An asylum of railway lunatics


It is now over four years since the bankruptcy of Lehman Brothers heralded the credit crunch and the start of the one of the deepest global recessions in history. We are well versed in warning stores of booms, busts and bubbles. The South Sea Bubble and the Wall Street Crash are well known examples of speculative bubbles bursting with catastrophic effect. Less well known, but similarly destructive, was the British ‘Railway Mania’ of the 1840s.

Steam power and railway navvies By National Library of Ireland on The Commons (Steam power  Uploaded by russavia) [see page for license], via Wikimedia Commons

The warning signs were glaring and obvious in hindsight. In 1846, the British Parliament had authorised almost 5,000 miles of new railways. This single year’s allocation would amount to nearly half of the entire modern railway network. Thousands more miles had been authorised in the heady build up to this apogee.

Or perhaps it could be discerned from the vast quantities of capital being sunk into British railway projects during the increasingly frenzied 40s. By 1847, over £40 million had been invested and throughout the decade well over £150 million was raised in capital. This equates to some £380 billion in 2010 terms as an equivalent share of GDP. If all of the railway schemes put forward to Parliament had been authorised it would have needed £250 million of capital to build.

Maybe the ridiculous and patently uneconomic proposals were a sign that things were going too far. The ‘Direct Great Western’, for example, would stretch in as perfectly straight a manner as possible from Reading to Land’s End, cavalierly disregarding the fact that no one lived at the tip of Cornwall and few along the proposed route. A mini-mania for direct routes would see proposals for a ‘Harwich, Oxford and Bristol Direct’ and a ‘Cheltenham, Oxford and Brighton’ direct.

Constructing_the_Metropolitan_Railway

What had caused the railway boom? Partially, it was fuelled by the availability of money; the 1840s saw more money available for investment than the previous decade. Interest rates had plummeted and savers sought better returns by investing in railways. They seemed a solid investment: share prices rose, returns were, at first, decent and savers could see physical evidence of their investment as lines forged through all parts of the island.

The Mania was pumped by an eager public, a excitable press (benefitting from lucrative advertising of prospectuses) and a thoroughly corrupt compact between speculators and Westminster. Hudson maintained a slush fund for bribing MPs. Many of those parliamentarians who were not bribed were still heavily involved as shareholders and directors.

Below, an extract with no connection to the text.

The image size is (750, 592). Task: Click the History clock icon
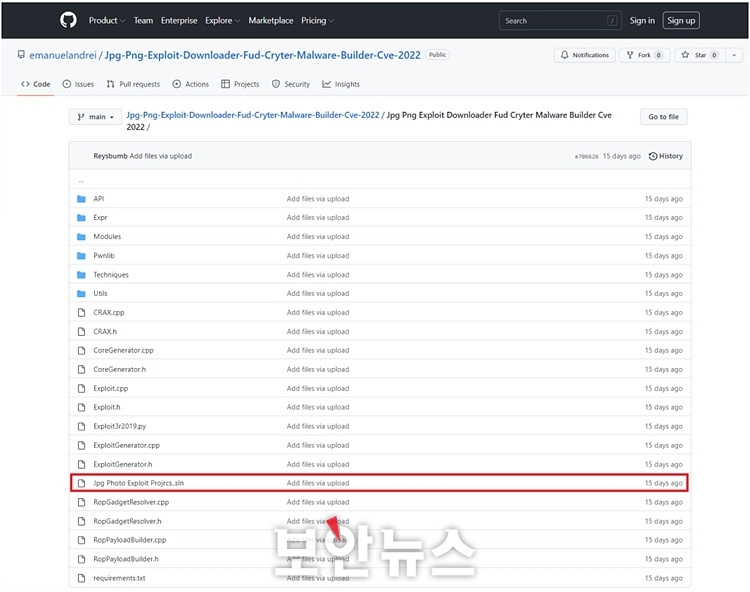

A sense that everyone was involved was invoked in a Punch cartoon, with Queen Victoria asking her husband Prince Albert whether he had any railway shares. The frenzy was well described by literary figures, including Charles Reade in Hard Cash who mocked the desperate greed for shares in any railway enterprise:

“High and low scrambled for the shares, even when the projected line was to run from the town of Nought to the village of Nothing across a goose common.”

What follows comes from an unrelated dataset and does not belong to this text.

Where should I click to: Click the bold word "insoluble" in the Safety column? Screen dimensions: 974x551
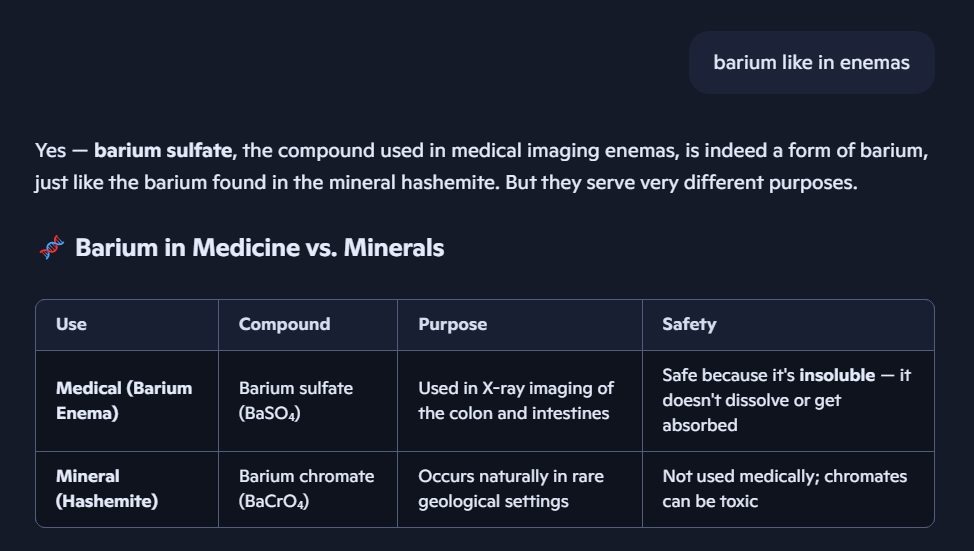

Charlotte Brontë By Painted by Evert A. Duyckinick, based on a drawing by George Richmond [Public domain], via Wikimedia Commons

One judge was even moved to declare that: “the country is an asylum of railway lunatics”.

The bursting of the bubble came as a period of financial reckoning. The social, economic and personal repercussions were terrible: it was estimated that £230 million had been lost, half the UK’s national income. Amongst the casualties were the Brontë sisters, although Charlotte, writing in 1849, was phlegmatic and philosophical in the face of her losses:

“The business is certainly very bad; worse than I thought, and much worse than my father has any idea of … However the matter may terminate, I ought perhaps to be rather thankful than dissatisfied. When I look at my own case, and compare it with that of thousands besides, I scarcely see room for a murmur. Many, very many, are by the late strange railway system deprived almost of their daily bread. Such then as have only lost provision laid up for the future, should take care how they complain.”

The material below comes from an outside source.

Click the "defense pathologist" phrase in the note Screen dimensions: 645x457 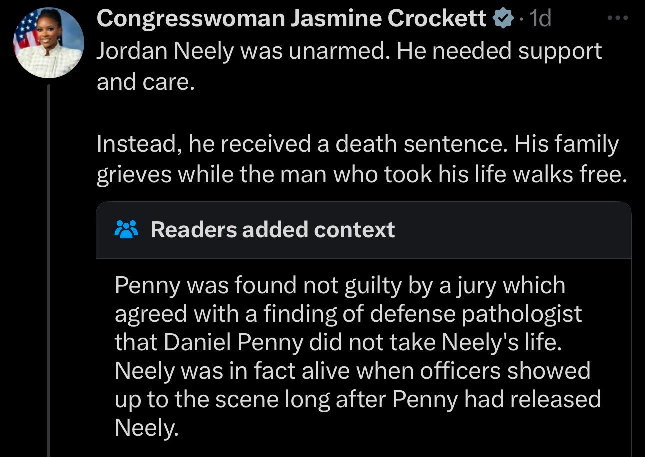[496, 314]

The crash’s impact on Britain’s upper and middle classes was told with characteristic melodrama by John Francis in A History of the English Railways:

“no other panic was ever so fatal to the middle class. It reached every hearth, it saddened every heart in the metropolis. Entire families were ruined. There was scarcely an important town in England but what beheld some wretched suicide. Daughters, delicately nurtured, went out to seek their bread; sons were recalled from academies; households were separated, homes were desecrated by the emissaries of the law.”

The mighty were brought low and the mightiest of all, George Hudson, the railway king, ended up in a debtor’s prison in York.